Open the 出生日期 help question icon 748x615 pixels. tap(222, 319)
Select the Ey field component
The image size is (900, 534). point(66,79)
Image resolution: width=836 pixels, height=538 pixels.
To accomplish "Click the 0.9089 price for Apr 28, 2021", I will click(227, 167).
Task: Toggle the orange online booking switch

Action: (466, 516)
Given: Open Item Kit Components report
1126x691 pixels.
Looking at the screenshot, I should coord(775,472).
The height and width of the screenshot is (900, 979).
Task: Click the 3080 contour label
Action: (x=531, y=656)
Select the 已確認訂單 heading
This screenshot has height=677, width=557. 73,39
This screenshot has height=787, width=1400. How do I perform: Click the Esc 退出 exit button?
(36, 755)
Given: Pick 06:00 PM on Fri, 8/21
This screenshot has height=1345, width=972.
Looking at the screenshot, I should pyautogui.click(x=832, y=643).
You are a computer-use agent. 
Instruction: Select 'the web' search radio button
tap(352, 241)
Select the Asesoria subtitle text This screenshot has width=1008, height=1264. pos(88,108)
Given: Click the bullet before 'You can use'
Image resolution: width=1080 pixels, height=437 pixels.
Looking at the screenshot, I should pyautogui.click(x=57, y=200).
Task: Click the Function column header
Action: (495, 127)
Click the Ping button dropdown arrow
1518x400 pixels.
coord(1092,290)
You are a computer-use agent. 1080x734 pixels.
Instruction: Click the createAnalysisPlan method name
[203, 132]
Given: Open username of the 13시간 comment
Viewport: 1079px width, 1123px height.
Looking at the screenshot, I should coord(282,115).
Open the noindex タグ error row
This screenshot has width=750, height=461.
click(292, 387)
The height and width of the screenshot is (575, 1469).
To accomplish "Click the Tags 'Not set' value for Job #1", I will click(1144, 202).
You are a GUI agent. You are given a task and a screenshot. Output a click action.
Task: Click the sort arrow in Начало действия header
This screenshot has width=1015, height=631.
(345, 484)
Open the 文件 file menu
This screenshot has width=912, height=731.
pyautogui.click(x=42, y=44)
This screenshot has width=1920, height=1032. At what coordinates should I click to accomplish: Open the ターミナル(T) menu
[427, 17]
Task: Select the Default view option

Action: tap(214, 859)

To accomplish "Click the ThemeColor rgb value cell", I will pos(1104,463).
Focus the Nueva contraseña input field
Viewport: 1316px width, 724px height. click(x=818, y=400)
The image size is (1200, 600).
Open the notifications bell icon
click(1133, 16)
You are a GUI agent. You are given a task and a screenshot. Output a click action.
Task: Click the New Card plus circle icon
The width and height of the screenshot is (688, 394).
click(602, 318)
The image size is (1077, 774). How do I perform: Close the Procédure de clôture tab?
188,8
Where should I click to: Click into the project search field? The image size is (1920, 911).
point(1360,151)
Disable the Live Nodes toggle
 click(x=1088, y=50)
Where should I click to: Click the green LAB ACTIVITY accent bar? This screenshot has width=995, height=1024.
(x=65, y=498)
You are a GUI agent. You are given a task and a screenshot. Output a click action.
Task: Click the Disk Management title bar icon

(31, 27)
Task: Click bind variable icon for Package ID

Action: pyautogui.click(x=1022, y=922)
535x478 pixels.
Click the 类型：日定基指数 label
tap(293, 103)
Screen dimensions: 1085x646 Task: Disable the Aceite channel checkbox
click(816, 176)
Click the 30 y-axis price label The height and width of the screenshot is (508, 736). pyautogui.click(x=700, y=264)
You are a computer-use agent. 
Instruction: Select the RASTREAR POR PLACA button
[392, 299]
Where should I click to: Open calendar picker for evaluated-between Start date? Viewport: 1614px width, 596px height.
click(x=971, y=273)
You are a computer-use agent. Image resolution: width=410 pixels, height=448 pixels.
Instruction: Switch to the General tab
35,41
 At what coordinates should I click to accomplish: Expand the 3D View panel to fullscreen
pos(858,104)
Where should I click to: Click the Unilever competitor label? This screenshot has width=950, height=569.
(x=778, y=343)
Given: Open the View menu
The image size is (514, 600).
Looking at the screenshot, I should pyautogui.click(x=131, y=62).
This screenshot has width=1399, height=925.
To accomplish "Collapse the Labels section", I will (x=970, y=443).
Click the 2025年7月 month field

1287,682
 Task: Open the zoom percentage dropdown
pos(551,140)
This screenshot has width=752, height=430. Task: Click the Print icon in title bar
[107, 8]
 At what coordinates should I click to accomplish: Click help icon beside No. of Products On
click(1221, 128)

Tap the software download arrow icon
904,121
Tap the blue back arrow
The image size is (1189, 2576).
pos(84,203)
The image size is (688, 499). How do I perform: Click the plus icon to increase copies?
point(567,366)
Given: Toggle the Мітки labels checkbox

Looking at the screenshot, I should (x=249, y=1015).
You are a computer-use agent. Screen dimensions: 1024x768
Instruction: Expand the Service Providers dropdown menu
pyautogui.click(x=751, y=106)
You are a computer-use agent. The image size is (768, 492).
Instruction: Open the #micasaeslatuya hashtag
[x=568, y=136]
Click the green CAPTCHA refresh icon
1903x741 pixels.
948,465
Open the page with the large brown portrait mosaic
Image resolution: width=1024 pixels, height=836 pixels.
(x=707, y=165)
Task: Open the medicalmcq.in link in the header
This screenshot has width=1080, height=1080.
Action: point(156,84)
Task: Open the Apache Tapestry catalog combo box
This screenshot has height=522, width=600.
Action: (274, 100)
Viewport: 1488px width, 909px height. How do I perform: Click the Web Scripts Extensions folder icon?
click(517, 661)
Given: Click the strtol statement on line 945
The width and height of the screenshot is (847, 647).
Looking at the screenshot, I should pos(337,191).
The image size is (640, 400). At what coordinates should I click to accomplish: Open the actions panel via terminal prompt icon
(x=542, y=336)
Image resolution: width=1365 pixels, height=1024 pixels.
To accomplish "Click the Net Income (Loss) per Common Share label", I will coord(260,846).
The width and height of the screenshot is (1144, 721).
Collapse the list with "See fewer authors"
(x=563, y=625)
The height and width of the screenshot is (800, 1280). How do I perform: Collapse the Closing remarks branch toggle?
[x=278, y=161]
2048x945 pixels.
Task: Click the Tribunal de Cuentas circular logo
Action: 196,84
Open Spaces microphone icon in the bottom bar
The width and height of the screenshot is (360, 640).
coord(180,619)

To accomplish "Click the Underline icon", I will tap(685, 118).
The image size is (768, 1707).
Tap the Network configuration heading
● ● ● ● ● ● ●
◆ **TASK BRIEF**
Go through the entries above and report each line with the string "value" in it.

◆ **SOLUTION TO THIS EXERCISE**
To accomplish "Click the Tags 'Not set' value for Job #1", I will click(1144, 202).
To accomplish "Click the ThemeColor rgb value cell", I will pos(1104,463).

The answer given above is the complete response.